--- THE DATA Enclosed Below ---

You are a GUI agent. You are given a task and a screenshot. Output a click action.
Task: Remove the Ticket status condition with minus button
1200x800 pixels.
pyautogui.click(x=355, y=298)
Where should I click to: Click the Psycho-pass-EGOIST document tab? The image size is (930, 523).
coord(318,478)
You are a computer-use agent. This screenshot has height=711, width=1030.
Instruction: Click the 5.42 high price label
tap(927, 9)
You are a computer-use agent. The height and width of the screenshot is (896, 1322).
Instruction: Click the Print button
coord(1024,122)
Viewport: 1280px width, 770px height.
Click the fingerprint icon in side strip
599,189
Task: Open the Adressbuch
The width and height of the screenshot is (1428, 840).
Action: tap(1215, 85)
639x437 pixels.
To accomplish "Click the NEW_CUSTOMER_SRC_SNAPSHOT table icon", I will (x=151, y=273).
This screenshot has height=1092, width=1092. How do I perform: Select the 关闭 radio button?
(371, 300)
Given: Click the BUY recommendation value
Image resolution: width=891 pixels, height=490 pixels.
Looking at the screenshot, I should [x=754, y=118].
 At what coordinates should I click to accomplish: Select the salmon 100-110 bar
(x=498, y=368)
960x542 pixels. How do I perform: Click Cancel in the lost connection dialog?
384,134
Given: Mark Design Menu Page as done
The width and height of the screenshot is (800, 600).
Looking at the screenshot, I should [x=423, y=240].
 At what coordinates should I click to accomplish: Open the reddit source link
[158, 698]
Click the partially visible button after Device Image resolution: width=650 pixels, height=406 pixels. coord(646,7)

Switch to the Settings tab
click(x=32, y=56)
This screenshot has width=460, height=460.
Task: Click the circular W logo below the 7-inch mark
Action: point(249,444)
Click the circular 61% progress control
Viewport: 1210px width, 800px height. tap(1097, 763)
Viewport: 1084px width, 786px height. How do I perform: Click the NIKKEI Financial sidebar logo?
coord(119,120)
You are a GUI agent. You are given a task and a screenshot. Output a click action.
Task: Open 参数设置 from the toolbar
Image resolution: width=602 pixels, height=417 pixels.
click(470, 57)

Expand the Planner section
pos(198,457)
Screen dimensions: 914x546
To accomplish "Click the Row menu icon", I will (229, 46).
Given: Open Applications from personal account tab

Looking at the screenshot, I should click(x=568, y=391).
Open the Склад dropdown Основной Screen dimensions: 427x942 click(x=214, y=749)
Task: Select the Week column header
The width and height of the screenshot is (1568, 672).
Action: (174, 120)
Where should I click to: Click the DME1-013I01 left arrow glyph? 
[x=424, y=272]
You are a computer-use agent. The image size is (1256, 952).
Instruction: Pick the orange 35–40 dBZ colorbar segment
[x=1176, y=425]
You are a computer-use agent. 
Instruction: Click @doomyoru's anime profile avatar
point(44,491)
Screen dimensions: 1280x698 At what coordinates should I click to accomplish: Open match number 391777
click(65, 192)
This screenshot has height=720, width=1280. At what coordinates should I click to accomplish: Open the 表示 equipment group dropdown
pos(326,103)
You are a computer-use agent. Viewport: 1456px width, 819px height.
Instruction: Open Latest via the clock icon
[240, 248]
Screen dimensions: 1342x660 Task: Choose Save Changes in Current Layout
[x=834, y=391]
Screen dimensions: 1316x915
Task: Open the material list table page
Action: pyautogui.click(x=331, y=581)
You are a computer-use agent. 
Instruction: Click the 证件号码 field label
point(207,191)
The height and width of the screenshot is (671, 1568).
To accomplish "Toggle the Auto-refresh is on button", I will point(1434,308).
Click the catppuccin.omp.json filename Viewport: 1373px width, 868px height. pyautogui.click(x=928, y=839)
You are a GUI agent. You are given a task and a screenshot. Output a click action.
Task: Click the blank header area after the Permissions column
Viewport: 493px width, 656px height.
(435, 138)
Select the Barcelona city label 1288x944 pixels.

--- End of Enclosed THE DATA ---

* _EXERCISE DETAILS_
The entries are to be transcribed exactly, each line in full.

* _REPLY TO THE TASK_
You are a GUI agent. You are given a task and a screenshot. Output a click action.
Task: Remove the Ticket status condition with minus button
1200x800 pixels.
pyautogui.click(x=355, y=298)
Where should I click to: Click the Psycho-pass-EGOIST document tab? The image size is (930, 523).
coord(318,478)
You are a computer-use agent. This screenshot has height=711, width=1030.
Instruction: Click the 5.42 high price label
tap(927, 9)
You are a computer-use agent. The height and width of the screenshot is (896, 1322).
Instruction: Click the Print button
coord(1024,122)
Viewport: 1280px width, 770px height.
Click the fingerprint icon in side strip
599,189
Task: Open the Adressbuch
The width and height of the screenshot is (1428, 840).
Action: tap(1215, 85)
639x437 pixels.
To accomplish "Click the NEW_CUSTOMER_SRC_SNAPSHOT table icon", I will (x=151, y=273).
This screenshot has height=1092, width=1092. How do I perform: Select the 关闭 radio button?
(371, 300)
Given: Click the BUY recommendation value
Image resolution: width=891 pixels, height=490 pixels.
Looking at the screenshot, I should [x=754, y=118].
 At what coordinates should I click to accomplish: Select the salmon 100-110 bar
(x=498, y=368)
960x542 pixels. How do I perform: Click Cancel in the lost connection dialog?
384,134
Given: Mark Design Menu Page as done
The width and height of the screenshot is (800, 600).
Looking at the screenshot, I should [x=423, y=240].
 At what coordinates should I click to accomplish: Open the reddit source link
[158, 698]
Click the partially visible button after Device Image resolution: width=650 pixels, height=406 pixels. coord(646,7)

Switch to the Settings tab
click(x=32, y=56)
This screenshot has width=460, height=460.
Task: Click the circular W logo below the 7-inch mark
Action: point(249,444)
Click the circular 61% progress control
Viewport: 1210px width, 800px height. tap(1097, 763)
Viewport: 1084px width, 786px height. How do I perform: Click the NIKKEI Financial sidebar logo?
coord(119,120)
You are a GUI agent. You are given a task and a screenshot. Output a click action.
Task: Open 参数设置 from the toolbar
Image resolution: width=602 pixels, height=417 pixels.
click(470, 57)

Expand the Planner section
pos(198,457)
Screen dimensions: 914x546
To accomplish "Click the Row menu icon", I will (229, 46).
Given: Open Applications from personal account tab

Looking at the screenshot, I should click(x=568, y=391).
Open the Склад dropdown Основной Screen dimensions: 427x942 click(x=214, y=749)
Task: Select the Week column header
The width and height of the screenshot is (1568, 672).
Action: (174, 120)
Where should I click to: Click the DME1-013I01 left arrow glyph? 
[x=424, y=272]
You are a computer-use agent. The image size is (1256, 952).
Instruction: Pick the orange 35–40 dBZ colorbar segment
[x=1176, y=425]
You are a computer-use agent. 
Instruction: Click @doomyoru's anime profile avatar
point(44,491)
Screen dimensions: 1280x698 At what coordinates should I click to accomplish: Open match number 391777
click(65, 192)
This screenshot has height=720, width=1280. At what coordinates should I click to accomplish: Open the 表示 equipment group dropdown
pos(326,103)
You are a computer-use agent. Viewport: 1456px width, 819px height.
Instruction: Open Latest via the clock icon
[240, 248]
Screen dimensions: 1342x660 Task: Choose Save Changes in Current Layout
[x=834, y=391]
Screen dimensions: 1316x915
Task: Open the material list table page
Action: pyautogui.click(x=331, y=581)
You are a computer-use agent. 
Instruction: Click the 证件号码 field label
point(207,191)
The height and width of the screenshot is (671, 1568).
To accomplish "Toggle the Auto-refresh is on button", I will point(1434,308).
Click the catppuccin.omp.json filename Viewport: 1373px width, 868px height. pyautogui.click(x=928, y=839)
You are a GUI agent. You are given a task and a screenshot. Output a click action.
Task: Click the blank header area after the Permissions column
Viewport: 493px width, 656px height.
(435, 138)
Select the Barcelona city label 1288x944 pixels.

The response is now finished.